SpatialPIN: Enhancing Spatial Reasoning Capabilities of Vision-Language Models through Prompting and Interacting 3D Priors
This work addresses the need for explicit 3D understanding in VLMs for robotics and spatial reasoning applications, representing an incremental improvement by integrating existing 3D priors without training.
The paper tackled the problem of enhancing spatial reasoning in vision-language models for higher-level 3D-aware tasks like dynamic scene changes and motion planning, and the result was that SpatialPIN, a zero-shot framework, performed well on spatial VQA and extended to robotics tasks such as pick and stack and trajectory planning.
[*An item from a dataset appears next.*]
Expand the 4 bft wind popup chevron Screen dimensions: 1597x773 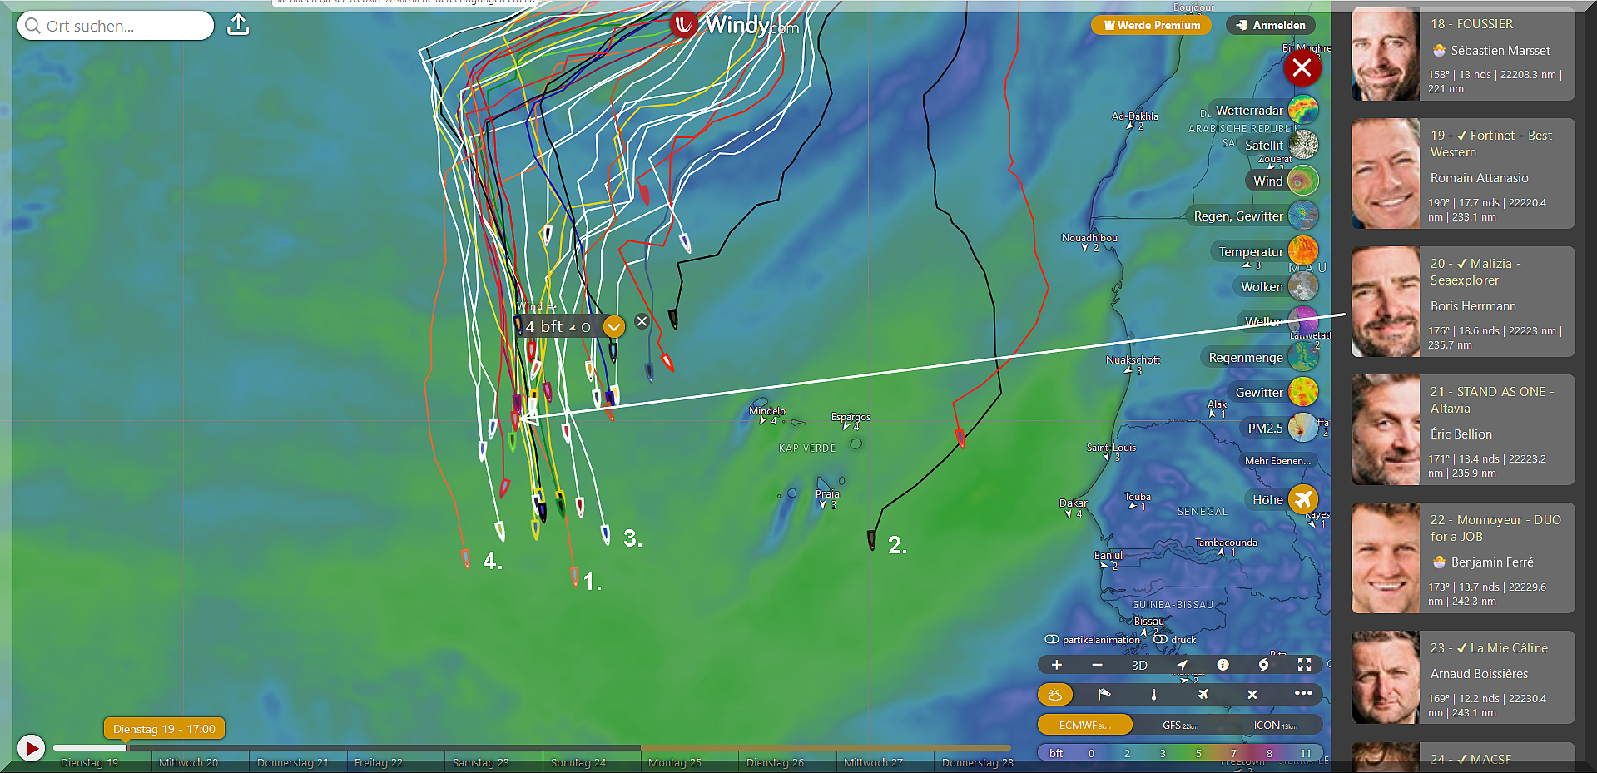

Current state-of-the-art spatial reasoning-enhanced VLMs are trained to excel at spatial visual question answering (VQA). However, we believe that higher-level 3D-aware tasks, such as articulating dynamic scene changes and motion planning, require a fundamental and explicit 3D understanding beyond current spatial VQA datasets. In this work, we present SpatialPIN, a framework designed to enhance the spatial reasoning capabilities of VLMs through prompting and interacting with priors from multiple 3D foundation models in a zero-shot, training-free manner. Extensive experiments demonstrate that our spatial reasoning-imbued VLM performs well on various forms of spatial VQA and can extend to help in various downstream robotics tasks such as pick and stack and trajectory planning.